On the Meteor Expedition a glass-lined sampling bottle with a capacity of 4 l was used to collect large samples with a minimum of contamination. This bottle was attached to the end of the wire rope, the closing mechanism being similar to that used for the insulated bottle. A special mounting that reversed when the bottle was closed was provided for thermometers (Wüst, 1932).

In connection with wire sounding and bottom sampling, it is often desirable to obtain the temperature and the water samples close to the bottom and, as an added check, to obtain the depth by means of an unprotected thermometer.
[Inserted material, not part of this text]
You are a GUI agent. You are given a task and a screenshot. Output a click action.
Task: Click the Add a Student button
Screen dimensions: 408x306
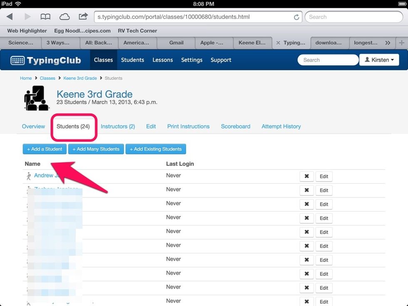point(45,149)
In order to avoid waiting for a messenger to travel all the way to the bottom, possibly one half hour or more, special sampling devices activated by propeller releases are used (Soule, 1932; Parker, 1932). These are usually reversing bottles in which the release pin is attached to a propeller. When the apparatus is being lowered, the propeller holds the pin in place, but, as soon as hauling in is commenced, the propeller rotates and withdraws the pin.

Spilhaus (1940) has devised a multiple sampler consisting of six small valve-closing bottles that can be closed individually at predetermined depths by releases which are activated by the hydrostatic pressure. The instrument was designed to be used in conjunction with the bathythermograph (p. 352) from a vessel while under way.
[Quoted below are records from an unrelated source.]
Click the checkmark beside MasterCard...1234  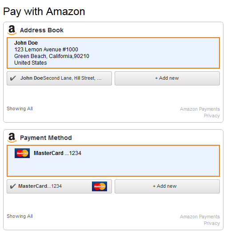coord(13,186)
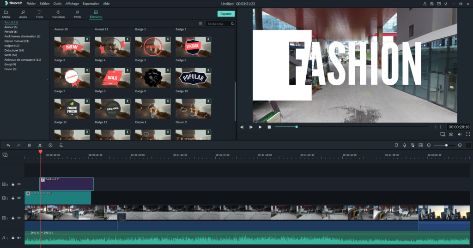Mute audio track 1 speaker icon

19,238
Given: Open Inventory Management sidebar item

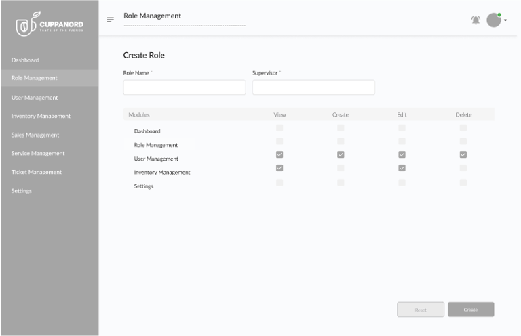Looking at the screenshot, I should 41,117.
The general procedure for taking water samples and temperatures by means of Nansen bottles or other serial sampling devices is as follows. In order to keep the wire rope taut and to reduce the wire angle, a stray weight is attached to the end of the wire rope, usually of 50 to 100 lb, depending upon the size of the rope, the depths at which observations are to be taken, and the general working conditions. A certain amount of the wire rope (25 to 50 m) is then payed out so that the weight will not strike the ship when the bottom bottle is being attached or detached, and also to reduce the possibility of damaging the bottle if the weight strikes bottom.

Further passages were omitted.